• TASK TO COMPLETE: Write out, word for word, the part of the whale excerpt below that runs from "Rescuers planned to" up to and including "in the bay.".

The whales passed under the Richmond-San Rafael Bridge on Tuesday afternoon, the last bridge along the pair's route before reaching the Golden Gate.

If the humpbacks were able navigate south around Marin County's Tiburon Peninsula and nearby Angel Island, few obstacles would have been left on their route past Alcatraz to the Pacific Ocean.

Rescuers planned to rely on commercial vessels and Coast Guard patrols on regular duty to spot the pair, which have been easily sighted throughout their inland journey, if they were still hiding in the bay.

Authorities sent several boats west of the Golden Gate to try to confirm the whales had returned to the ocean, officials said.

"The assumption is if we have not sighted the mother and calf by late afternoon that they have made their way out to the Pacific," Fees said.

The duo was first spotted May 13 and got as far as 90 miles inland to the Port of Sacramento before turning around.

• RECORDS:
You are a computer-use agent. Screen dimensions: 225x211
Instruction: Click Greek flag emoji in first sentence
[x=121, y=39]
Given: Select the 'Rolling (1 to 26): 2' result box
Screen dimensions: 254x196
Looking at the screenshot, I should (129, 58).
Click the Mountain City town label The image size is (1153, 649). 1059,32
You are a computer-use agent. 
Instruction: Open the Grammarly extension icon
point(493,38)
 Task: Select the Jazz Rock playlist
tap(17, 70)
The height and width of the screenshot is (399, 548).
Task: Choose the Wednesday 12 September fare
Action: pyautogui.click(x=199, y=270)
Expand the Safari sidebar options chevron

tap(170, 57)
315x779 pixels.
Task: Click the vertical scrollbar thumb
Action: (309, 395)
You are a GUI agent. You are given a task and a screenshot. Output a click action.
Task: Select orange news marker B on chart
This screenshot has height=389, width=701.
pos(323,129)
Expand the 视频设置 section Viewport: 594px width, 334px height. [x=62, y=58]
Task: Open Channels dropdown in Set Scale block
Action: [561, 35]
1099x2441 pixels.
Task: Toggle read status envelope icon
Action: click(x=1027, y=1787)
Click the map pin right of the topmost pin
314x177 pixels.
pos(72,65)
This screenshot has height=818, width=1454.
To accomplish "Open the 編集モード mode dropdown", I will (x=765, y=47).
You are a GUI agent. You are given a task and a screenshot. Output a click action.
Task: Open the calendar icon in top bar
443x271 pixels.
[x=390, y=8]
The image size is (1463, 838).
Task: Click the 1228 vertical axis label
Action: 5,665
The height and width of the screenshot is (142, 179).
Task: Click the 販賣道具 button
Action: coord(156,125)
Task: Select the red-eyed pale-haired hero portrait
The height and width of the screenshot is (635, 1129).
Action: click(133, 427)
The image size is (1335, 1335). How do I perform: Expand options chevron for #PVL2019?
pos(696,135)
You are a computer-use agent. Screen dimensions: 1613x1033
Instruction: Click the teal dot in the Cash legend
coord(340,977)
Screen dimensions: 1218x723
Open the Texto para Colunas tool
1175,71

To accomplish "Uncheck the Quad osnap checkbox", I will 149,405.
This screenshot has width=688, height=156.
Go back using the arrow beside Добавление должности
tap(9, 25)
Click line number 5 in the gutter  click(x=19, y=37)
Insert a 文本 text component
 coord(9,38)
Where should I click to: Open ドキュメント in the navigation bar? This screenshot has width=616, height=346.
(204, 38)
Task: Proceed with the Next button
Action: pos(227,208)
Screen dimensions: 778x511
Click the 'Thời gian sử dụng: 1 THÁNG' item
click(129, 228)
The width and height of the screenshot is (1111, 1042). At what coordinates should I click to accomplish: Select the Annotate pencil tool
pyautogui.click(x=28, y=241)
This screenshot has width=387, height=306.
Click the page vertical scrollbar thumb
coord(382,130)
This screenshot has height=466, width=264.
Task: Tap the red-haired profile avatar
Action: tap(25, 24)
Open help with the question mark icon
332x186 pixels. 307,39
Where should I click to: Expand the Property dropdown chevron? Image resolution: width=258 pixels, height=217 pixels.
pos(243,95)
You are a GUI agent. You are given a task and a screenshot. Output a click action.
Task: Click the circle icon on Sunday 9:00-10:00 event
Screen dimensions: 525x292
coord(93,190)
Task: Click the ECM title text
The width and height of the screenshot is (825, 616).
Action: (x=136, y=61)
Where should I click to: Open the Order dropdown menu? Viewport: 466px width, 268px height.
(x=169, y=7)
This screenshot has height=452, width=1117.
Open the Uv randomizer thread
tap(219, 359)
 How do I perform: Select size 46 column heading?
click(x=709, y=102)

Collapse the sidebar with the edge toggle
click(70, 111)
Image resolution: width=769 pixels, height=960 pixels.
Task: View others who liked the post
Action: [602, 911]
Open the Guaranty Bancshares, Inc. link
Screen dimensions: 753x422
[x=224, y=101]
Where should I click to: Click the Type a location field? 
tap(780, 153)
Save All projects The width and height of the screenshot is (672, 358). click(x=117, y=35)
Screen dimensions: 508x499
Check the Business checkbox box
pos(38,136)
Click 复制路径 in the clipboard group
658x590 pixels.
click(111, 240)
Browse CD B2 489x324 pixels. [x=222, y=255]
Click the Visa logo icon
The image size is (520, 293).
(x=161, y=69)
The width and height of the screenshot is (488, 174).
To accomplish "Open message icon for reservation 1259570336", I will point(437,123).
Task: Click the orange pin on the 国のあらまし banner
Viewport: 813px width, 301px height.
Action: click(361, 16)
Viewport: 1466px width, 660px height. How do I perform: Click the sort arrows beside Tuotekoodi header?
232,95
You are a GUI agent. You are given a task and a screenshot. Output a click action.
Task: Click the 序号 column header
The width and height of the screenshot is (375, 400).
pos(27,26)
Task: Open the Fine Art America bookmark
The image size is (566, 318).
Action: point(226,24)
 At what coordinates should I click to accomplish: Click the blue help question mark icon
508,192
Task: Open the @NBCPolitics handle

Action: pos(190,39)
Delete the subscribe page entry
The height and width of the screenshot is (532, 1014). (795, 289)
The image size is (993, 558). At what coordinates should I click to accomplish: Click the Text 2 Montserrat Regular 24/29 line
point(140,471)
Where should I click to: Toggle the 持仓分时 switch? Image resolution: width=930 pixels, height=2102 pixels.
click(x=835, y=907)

• ANSWER TO THE EXERCISE:
Rescuers planned to rely on commercial vessels and Coast Guard patrols on regular duty to spot the pair, which have been easily sighted throughout their inland journey, if they were still hiding in the bay.